Socks has been meowing in the middle of the night for years, but usually there is only one episode, and it ends after you call out his name a few times.

Now, he has meowing fits about once an hour, and gallumphs madly around the upstairs (where we sleep). The other night I looked down the hall and saw him fly by a couple feet off the ground.

Socks, who was born in the woods to a feral mother and rescued by a rather clueless family, has always been a timid, nervous cat. He's not bright, but he has the "flight" response down to a "t." He fled the family (our neighbors) and after a few months of scrounging around moved in with us when he was about six months old. I couldn't touch him by daylight, but at night he'd creep up to the head of the bed and let me pet him.
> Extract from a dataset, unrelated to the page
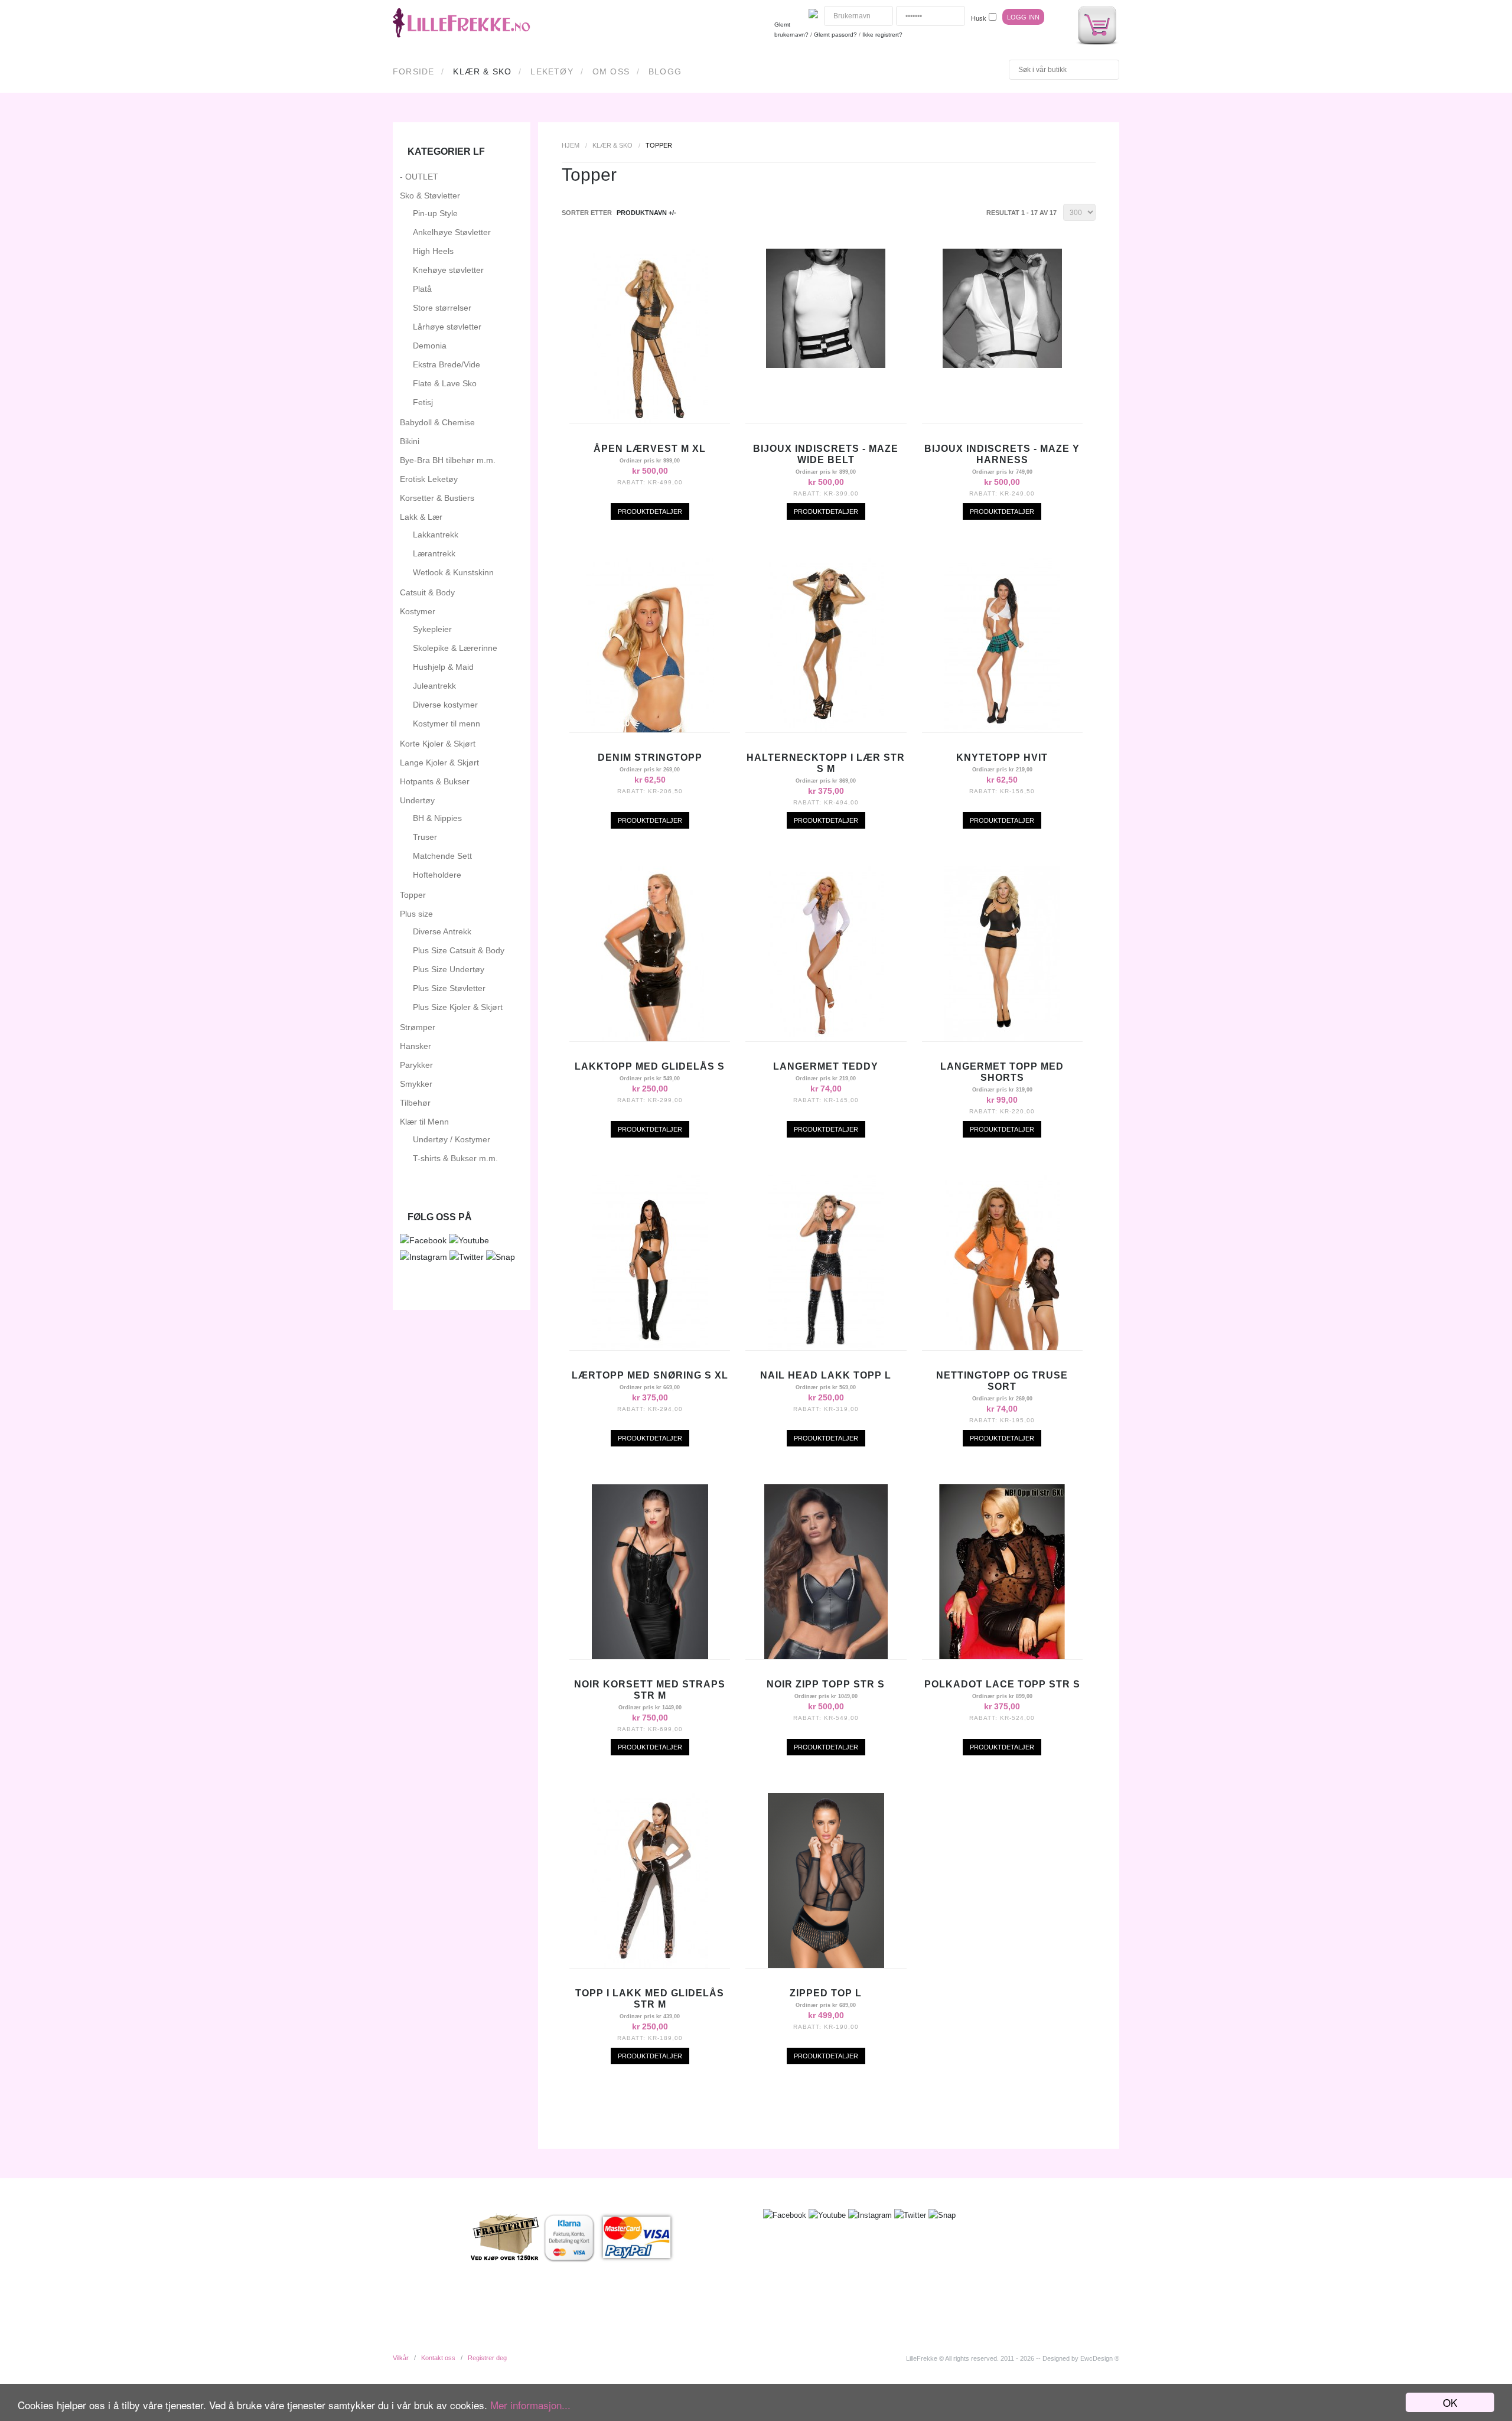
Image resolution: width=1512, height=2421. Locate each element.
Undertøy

Now he's quite a cuddler, and spends most of the afternoons sleeping on my desk or in my lap (he's part Ragdoll). But let there be the slightest noise, and he's off, with a horrible clatter of claws on the hardwood floor. You can't catch him, you can't pill him--you can't even find him. He is like a SF creature, able to flatten himself to a micron to get under sofas. Hours later, sure the UPS guy must be gone from the porch, he drags himself out from under a slipcover.

At our old place, Socks had been a real outdoors animal, living in the overgrown field beside our house. After we moved here, he got into the habit of going out only at night (with Betaille) or during the day when I was in the yard. Suddenly, about a month ago, he refused to go out at all. And the nocturnal meowing started.

My current plan is to grab him after he wakes us up, lug him down to the garage, and lock him in there for the night (where we can't hear him). The problem is, you can grab Socks only once, and I don't fancy nightly races around the house. Perhaps the solution is earplugs.